> WHAT THE EXERCISE ASKS:
Which lines below contain the word "number"? Copy each of them.

> WORKING DATA:

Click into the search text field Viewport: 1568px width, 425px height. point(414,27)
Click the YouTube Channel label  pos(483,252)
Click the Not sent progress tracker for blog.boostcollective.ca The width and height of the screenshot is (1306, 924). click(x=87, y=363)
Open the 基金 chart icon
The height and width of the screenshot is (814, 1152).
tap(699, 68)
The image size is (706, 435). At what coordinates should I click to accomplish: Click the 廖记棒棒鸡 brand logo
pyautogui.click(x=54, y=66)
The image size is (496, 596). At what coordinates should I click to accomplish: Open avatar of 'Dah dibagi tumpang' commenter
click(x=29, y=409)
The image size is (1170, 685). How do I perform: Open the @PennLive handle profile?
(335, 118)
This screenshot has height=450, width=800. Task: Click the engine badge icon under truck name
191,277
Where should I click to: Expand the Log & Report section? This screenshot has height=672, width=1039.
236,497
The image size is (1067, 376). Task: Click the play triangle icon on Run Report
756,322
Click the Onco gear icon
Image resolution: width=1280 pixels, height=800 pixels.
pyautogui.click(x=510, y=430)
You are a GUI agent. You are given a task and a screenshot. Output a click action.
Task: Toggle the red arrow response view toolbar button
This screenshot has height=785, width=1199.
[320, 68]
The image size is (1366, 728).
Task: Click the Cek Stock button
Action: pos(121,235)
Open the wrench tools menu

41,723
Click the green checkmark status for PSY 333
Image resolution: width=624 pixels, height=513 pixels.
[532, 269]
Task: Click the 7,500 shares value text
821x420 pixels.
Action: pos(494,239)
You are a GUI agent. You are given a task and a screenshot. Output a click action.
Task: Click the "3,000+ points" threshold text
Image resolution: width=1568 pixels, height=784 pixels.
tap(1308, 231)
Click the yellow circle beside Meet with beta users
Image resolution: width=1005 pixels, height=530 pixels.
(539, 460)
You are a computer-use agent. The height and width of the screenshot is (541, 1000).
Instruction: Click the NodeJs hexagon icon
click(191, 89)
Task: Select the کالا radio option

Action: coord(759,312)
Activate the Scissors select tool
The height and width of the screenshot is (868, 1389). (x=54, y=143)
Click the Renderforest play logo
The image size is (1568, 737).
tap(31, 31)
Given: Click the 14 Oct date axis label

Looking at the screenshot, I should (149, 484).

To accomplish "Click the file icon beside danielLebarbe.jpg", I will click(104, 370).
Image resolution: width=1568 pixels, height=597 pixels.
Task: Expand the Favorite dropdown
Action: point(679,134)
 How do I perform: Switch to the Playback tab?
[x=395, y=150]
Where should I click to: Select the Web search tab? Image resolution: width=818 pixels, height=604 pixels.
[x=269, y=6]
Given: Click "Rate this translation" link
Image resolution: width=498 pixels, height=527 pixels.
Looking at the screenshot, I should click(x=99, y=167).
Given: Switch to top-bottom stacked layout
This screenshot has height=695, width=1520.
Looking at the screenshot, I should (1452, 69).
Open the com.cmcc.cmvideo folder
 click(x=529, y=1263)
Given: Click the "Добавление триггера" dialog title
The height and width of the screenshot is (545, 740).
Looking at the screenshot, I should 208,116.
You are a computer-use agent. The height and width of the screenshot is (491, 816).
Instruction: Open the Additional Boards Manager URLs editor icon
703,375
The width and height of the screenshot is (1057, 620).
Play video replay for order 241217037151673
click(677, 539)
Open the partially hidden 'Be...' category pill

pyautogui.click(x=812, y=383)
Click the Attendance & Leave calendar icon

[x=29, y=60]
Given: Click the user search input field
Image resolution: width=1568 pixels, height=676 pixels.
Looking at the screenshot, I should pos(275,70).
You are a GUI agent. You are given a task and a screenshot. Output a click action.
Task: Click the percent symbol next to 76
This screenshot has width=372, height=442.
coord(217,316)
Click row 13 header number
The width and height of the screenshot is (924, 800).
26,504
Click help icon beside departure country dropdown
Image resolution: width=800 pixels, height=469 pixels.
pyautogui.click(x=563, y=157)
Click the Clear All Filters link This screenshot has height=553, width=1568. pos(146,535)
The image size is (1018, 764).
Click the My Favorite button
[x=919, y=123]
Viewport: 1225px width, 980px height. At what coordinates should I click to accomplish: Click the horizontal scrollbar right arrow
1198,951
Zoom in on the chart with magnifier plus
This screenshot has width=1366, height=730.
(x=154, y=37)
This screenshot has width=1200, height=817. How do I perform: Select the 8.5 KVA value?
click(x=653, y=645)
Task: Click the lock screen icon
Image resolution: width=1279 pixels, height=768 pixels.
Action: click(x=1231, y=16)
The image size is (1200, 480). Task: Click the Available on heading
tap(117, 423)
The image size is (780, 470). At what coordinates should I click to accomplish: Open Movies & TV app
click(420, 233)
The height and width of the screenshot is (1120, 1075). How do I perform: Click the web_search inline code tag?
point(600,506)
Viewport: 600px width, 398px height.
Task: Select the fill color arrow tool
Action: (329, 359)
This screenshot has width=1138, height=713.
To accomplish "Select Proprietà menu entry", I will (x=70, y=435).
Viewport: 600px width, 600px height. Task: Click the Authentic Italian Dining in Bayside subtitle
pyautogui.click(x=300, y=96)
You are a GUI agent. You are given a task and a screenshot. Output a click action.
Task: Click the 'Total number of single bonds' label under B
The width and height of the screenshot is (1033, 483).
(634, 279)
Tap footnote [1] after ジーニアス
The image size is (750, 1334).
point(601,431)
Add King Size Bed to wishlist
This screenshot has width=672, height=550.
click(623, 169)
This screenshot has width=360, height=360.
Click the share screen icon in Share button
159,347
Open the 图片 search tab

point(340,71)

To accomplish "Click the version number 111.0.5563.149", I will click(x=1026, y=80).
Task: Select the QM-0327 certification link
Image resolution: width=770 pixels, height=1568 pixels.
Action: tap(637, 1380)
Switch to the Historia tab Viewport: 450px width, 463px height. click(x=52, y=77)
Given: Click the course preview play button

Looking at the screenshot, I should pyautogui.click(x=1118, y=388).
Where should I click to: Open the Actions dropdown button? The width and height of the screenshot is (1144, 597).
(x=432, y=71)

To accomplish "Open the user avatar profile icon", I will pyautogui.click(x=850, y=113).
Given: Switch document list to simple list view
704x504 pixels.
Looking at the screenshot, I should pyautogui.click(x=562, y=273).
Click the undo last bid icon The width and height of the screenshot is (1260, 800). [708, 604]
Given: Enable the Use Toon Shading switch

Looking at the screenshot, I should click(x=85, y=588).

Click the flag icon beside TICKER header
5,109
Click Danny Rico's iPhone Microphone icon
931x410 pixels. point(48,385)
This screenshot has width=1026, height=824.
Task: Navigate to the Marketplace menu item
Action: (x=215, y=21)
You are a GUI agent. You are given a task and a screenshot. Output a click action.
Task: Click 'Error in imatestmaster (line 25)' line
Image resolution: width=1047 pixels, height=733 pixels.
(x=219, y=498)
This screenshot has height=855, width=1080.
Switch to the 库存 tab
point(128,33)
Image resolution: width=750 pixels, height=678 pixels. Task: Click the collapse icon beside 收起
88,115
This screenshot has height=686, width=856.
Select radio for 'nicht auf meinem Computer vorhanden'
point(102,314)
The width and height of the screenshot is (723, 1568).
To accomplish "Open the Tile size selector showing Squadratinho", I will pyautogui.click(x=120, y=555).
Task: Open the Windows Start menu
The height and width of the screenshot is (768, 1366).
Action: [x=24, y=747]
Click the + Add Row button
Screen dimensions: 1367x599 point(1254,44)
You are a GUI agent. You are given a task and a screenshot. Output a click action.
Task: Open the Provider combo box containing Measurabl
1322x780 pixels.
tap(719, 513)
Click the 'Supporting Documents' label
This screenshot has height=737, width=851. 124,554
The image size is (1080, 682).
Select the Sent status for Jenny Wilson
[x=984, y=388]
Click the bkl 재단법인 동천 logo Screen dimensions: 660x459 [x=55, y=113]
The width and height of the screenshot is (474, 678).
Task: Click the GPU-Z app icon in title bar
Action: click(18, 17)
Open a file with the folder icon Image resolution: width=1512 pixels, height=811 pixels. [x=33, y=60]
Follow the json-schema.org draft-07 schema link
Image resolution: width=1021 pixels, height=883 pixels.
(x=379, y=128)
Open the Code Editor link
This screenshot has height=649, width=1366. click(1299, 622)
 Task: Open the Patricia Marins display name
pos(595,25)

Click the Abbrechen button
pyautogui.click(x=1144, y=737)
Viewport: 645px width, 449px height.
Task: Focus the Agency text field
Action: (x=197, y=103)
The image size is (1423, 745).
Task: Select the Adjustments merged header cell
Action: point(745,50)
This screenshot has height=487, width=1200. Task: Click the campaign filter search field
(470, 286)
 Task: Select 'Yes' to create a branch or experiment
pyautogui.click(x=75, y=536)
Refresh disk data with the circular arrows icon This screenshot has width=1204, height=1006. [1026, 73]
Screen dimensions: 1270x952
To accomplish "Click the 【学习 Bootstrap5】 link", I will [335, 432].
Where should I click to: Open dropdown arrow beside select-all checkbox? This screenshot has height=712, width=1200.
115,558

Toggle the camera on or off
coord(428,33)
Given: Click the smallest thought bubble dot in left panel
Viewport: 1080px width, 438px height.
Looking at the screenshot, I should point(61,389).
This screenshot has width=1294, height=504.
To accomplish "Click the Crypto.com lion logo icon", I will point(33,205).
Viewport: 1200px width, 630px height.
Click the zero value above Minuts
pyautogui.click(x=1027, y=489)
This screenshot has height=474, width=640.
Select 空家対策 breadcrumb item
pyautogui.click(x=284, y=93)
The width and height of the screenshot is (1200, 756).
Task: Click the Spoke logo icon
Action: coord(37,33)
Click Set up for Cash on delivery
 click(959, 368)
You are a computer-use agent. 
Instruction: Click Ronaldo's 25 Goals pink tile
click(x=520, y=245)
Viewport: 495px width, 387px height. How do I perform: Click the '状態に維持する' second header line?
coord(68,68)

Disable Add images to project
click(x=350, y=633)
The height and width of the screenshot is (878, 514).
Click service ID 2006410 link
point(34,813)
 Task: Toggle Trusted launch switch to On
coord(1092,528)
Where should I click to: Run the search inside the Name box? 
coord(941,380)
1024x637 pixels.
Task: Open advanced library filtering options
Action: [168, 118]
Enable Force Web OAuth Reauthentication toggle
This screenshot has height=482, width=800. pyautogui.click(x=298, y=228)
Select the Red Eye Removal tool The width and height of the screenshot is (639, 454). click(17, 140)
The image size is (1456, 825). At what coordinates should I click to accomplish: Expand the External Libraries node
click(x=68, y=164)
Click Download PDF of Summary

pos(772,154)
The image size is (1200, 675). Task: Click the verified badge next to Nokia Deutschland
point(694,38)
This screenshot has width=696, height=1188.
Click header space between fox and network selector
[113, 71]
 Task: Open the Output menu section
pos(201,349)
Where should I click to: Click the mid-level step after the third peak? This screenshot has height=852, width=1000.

> RESPONSE BOX:
Click row 13 header number
Task: Click the 'Total number of single bonds' label under B
To accomplish "Click the version number 111.0.5563.149", I will click(x=1026, y=80).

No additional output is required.